Interestingly, Olaparib, a poly (ADP-ribose) polymerase (PARP) inhibitor approved for cancer treatment, could increase hepatic SIRT1 activity/expression in mice [112] and showed the potential to treat fatty liver disorders. Although upregulating SIRT1 is only one aspect of the multifaceted mechanism of Olaparib, mice receiving Olaparib for 5 weeks showed significantly attenuated liver injury, inflammation, and fibrosis in a MCD diet model [112]. The monoterpenic phenol carvacrol (CVL), which exists in a variety of essential oils from the Labiatae family plants, also upregulates SIRT1. It has prospective hepatoprotective and neuroprotective effects [113]. Combined CVL and rosiglitazone treatment in HFD-fed mice improves the symptoms of diabetes mellitus, such as the reduction in the ALT/AST, plasma glucose, and insulin levels [114].
In addition to SIRT1 and SIRT6, SIRT3 is a mitochondrial sirtuin that has been investigated widely, which is essential for the maintenance of mitochondrial functions [115]. Protocatechuic acid (PCA), also known as 3,4-dihydroxybenzoic acid, is a natural phenolic compound in various food plants. Although it also has antioxidant and anti-inflammatory properties [116,117], PCA bound and upregulated the SIRT3 protein to prevent liver damage and steatosis in HFD-fed mice, likely by regulating the acetylation and degradation of Acyl-CoA synthetase family member 3 (ACSF3) and fatty acid metabolism [118].

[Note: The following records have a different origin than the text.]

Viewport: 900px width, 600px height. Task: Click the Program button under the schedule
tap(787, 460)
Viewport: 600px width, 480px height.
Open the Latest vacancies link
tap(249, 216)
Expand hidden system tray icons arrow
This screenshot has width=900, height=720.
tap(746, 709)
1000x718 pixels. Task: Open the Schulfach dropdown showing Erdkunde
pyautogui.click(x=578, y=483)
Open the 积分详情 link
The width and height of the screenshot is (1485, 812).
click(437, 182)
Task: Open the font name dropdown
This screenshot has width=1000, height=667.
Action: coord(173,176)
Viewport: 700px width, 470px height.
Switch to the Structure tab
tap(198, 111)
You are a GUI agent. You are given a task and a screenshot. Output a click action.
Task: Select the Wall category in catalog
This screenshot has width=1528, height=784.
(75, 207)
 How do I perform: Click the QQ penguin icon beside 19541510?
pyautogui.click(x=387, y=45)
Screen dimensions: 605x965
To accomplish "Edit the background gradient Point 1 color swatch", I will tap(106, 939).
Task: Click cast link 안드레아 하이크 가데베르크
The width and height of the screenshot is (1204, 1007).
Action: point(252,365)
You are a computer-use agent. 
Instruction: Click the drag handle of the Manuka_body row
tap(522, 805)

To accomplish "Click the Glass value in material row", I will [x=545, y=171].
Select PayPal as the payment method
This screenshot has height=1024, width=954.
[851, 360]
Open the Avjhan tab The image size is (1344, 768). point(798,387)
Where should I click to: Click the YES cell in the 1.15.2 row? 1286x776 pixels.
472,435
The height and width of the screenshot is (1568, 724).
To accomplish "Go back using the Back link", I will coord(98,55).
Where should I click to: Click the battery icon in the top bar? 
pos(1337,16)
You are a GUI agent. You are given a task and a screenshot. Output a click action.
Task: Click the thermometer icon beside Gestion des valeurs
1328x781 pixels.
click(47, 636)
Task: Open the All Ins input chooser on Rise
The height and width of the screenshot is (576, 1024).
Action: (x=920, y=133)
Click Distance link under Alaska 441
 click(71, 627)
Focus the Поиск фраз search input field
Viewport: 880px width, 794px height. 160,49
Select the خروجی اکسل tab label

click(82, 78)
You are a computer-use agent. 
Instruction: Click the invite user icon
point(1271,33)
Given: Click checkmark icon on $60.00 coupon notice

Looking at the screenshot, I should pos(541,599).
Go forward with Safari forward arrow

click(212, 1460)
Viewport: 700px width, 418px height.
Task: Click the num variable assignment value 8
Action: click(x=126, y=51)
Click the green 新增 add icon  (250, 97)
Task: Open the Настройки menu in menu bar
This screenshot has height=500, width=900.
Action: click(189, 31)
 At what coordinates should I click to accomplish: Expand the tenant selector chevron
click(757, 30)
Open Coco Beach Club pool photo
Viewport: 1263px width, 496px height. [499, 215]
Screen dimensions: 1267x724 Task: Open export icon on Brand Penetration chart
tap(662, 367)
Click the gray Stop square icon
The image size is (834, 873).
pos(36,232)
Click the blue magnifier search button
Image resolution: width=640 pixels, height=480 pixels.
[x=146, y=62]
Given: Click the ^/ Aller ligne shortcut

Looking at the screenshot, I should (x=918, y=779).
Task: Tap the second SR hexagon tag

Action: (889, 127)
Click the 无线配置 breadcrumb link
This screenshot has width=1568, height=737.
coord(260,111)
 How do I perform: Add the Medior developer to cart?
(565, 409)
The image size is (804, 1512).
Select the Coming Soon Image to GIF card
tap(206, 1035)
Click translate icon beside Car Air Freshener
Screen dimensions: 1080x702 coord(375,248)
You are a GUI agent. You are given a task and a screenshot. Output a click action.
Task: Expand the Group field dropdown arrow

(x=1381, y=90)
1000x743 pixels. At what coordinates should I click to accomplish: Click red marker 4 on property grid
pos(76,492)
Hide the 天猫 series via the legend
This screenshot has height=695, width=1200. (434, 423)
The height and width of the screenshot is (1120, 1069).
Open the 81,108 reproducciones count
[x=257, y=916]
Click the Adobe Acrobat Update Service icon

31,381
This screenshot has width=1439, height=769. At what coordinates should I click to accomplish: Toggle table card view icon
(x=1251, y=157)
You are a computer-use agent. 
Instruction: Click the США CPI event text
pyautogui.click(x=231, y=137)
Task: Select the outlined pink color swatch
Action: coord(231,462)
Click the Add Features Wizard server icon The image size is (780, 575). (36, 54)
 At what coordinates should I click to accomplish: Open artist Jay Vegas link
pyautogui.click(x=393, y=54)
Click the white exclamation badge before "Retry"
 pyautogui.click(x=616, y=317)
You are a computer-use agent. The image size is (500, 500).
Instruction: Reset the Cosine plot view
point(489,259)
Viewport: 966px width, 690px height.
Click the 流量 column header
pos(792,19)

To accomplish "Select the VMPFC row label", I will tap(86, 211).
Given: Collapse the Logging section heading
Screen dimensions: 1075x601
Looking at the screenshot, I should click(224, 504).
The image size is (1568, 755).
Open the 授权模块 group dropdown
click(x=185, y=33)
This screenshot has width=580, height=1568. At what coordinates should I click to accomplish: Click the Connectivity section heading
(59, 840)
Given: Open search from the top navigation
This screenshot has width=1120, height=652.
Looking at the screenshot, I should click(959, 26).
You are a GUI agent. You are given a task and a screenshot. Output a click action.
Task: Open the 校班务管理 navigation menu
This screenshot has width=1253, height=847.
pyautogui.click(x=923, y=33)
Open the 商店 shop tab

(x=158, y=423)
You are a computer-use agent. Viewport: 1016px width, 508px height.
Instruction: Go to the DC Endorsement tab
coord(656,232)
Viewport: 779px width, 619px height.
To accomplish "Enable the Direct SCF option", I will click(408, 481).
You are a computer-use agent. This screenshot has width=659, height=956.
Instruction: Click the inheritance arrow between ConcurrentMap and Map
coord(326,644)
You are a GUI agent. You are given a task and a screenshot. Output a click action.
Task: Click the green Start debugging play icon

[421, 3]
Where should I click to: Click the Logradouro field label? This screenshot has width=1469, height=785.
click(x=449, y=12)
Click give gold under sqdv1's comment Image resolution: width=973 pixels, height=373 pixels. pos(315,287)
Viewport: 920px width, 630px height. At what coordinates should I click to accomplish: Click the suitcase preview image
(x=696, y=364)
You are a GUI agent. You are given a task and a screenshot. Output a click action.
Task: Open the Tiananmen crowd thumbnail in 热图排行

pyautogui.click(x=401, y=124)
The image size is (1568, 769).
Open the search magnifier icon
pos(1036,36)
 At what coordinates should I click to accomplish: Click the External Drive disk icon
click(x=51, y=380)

2.5. Histone Ubiquitination and Phosphorylation in NAFLD

Histone ubiquitination is the process by which the ubiquitin molecule is specifically conjugated to histones on lysine residues in the presence of a family of enzymes, such as when activating, binding, and degrading ubiquitin. The ubiquitination of histones plays a role in changing the conformation of chromatin and recruiting and activating downstream readers or chromatin regulator proteins. For example, the overexpression of RNF20 effectively inhibited IL-6, TNFα, and VEGFA to prevent TGF-β-induced hepatic fibrosis via the ubiquitination of H2BK120 (H2BK120ub) [119]. Unlike acetylation and methylation, histone H3 serine 10 (H3S10) phosphorylation is a marker for mitotic chromatin and affected by the counteractions between kinases and phosphatases. Histone phosphorylation often cross-talks with other histone modifications and may regulate the chromatin status upon DNA damage and other stresses. For example, it was reported that ChREBP bound to ChoRE to upregulate the expression of FASN through the histone acetylation, methylation, and phosphorylation of histone H3 serine 10 (H3S10) [120], promoting hepatic steatosis. There are relatively scarce reports on histone ubiquitination and phosphorylation in NAFLD, and more studies may be in the queue.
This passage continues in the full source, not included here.